Il bug di LockerGoga blocca il ransomware prima di crittografare i file

  • Sep 06, 2023

Il bug potrebbe essere utilizzato per creare vaccini (temporanei) LockerGoga.

Nota di riscatto di LockerGoga
Immagine: Kevin Beaumont

LockerGoga, il ransomware che ha colpito Norsk Hydro e due aziende chimiche statunitensi nell'ultimo mese, contiene un bug il suo codice potrebbe consentire alle vittime di "vaccinare" i propri PC e mandare in crash il ransomware prima che crittografi i file locali.

Sicurezza

  • 8 abitudini dei lavoratori remoti altamente sicuri
  • Come trovare e rimuovere spyware dal telefono
  • I migliori servizi VPN: come si confrontano i primi 5?
  • Come scoprire se sei coinvolto in una violazione dei dati e cosa fare dopo

Il bug, scoperto dai ricercatori di sicurezza di Alert Logic, si trova in una subroutine di LockerGoga che viene eseguita prima che inizi il processo di crittografia.

La subroutine è una scansione di base di tutti i file sul sistema della vittima, quindi il ransomware sa quali file crittografare e cosa ignorare.

I ricercatori di Alert Logic affermano che se LockerGoga incontra un file LNK (collegamento) che contiene un percorso non valido, il processo del ransomware si blocca senza eseguire la successiva crittografia.

"Abbiamo identificato due condizioni per il file '.lnk' che gli permetterebbero di fermare il ransomware sul suo cammino," il team di Alert Logic disse. "Il file '.lnk' è stato creato per contenere un percorso di rete non valido. Al file '.lnk' non è associato alcun endpoint RPC."

Questo trucco potrebbe consentire ai fornitori di antivirus di creare quello che chiamano un "vaccino", un'app che crea file LNK non validi sui computer degli utenti che impediscono l'esecuzione di LockerGoga.

Tuttavia, questo bug offre solo un sollievo temporaneo. Anche il gruppo ransomware LockerGoga verrà a conoscenza del problema e lo applicherà in una versione futura.

Emergono due nuove vittime di LockerGoga

LockerGoga è uno dei ceppi di ransomware più pericolosi al giorno d'oggi.

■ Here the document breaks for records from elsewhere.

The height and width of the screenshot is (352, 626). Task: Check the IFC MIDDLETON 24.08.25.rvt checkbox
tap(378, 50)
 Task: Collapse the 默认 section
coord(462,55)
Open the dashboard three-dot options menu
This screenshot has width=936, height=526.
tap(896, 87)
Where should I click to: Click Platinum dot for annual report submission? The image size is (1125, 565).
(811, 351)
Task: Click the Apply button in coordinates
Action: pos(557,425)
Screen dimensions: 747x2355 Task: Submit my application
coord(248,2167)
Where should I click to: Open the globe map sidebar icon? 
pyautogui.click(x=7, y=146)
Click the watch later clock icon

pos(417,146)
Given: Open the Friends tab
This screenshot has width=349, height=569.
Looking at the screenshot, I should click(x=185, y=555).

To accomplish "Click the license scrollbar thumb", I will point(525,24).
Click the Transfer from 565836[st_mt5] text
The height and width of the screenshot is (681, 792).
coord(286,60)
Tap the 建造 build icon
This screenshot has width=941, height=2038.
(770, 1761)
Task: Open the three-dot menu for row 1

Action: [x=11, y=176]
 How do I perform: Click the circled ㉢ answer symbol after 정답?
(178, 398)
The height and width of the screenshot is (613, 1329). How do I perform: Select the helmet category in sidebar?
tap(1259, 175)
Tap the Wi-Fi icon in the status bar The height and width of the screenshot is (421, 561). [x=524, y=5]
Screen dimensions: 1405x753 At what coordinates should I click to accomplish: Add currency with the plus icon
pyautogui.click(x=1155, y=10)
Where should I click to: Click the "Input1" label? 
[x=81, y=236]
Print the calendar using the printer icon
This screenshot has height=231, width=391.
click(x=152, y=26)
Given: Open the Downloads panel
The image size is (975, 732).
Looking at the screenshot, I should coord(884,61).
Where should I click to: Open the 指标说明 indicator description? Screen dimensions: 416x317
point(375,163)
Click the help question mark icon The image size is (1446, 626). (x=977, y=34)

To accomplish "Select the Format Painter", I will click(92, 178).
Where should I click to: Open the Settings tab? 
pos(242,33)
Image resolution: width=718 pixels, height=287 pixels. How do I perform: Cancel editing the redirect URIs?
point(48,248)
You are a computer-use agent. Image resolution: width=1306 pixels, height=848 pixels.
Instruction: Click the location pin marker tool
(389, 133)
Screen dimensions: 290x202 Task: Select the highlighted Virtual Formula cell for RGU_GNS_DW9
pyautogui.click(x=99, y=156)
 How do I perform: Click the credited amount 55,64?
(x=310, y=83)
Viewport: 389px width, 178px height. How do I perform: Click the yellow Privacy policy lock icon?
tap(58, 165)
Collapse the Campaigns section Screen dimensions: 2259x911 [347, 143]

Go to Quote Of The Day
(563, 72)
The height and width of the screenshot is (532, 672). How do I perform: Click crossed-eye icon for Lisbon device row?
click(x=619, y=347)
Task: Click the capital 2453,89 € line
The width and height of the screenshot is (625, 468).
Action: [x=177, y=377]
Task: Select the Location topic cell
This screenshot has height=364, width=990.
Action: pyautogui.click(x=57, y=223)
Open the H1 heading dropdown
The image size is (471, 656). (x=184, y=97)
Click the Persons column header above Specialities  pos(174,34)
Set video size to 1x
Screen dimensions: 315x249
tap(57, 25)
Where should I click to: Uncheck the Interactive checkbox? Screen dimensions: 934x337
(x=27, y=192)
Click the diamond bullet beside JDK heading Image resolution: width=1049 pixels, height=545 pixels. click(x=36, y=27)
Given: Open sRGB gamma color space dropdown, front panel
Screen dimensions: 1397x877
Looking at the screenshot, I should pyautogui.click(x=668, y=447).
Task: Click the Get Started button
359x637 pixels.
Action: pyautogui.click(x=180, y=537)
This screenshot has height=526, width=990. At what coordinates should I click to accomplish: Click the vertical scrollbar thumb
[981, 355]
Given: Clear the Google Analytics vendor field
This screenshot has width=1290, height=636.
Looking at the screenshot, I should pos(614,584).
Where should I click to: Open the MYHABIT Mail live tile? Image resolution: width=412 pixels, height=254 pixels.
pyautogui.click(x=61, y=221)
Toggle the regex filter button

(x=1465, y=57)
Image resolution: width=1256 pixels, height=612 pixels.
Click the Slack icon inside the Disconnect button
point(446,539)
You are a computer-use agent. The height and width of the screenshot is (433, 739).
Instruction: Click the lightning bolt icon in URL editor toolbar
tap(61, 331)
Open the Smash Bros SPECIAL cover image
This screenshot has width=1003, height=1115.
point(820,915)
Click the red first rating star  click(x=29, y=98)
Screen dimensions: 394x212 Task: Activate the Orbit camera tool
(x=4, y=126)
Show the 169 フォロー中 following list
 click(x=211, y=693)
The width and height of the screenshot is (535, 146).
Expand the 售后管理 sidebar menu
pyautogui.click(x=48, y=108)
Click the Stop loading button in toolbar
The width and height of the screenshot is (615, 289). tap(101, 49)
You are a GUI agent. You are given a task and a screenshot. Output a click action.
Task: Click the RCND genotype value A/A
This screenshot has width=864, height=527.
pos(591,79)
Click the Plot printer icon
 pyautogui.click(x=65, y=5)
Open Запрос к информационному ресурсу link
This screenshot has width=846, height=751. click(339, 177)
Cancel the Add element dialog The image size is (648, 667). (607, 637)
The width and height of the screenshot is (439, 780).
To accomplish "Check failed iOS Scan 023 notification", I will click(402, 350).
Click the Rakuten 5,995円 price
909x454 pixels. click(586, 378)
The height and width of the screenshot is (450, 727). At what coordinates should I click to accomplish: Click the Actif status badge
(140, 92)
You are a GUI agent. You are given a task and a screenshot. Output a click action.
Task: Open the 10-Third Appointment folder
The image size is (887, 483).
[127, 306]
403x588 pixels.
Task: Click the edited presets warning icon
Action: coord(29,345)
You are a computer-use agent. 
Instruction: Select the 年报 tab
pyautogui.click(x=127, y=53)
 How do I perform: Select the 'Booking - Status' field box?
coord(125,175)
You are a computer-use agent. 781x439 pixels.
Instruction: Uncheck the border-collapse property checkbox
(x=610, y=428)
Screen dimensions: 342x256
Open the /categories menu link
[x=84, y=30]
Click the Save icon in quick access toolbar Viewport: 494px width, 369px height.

Negli ultimi tre mesi, il ransomware è stato utilizzato come parte di attacchi altamente mirati contro obiettivi di alto profilo.

Gli hacker violano le grandi aziende e, dopo aver ottenuto l'accesso alle reti interne, distribuiscono LockerGoga su quante più workstation possibile per il massimo danno.

Società di ingegneria francese Altran, fornitore norvegese di alluminio Norsk Hydro, e due aziende chimiche statunitensi, Essione E Momento, hanno segnalato infezioni finora, e nel fine settimana sono emerse notizie delle ultime due società colpite.

Mentre Norsk Hydro ha detto non pagherebbe il riscatto e invece ripristinano i computer infetti da vecchi backup, le cose non sono state rosee a Momentive.

Si dice che la società abbia ordinato nuovi computer per sostituire quelli crittografati da LockerGoga, secondo a Rapporto sulla scheda madre citando un dipendente.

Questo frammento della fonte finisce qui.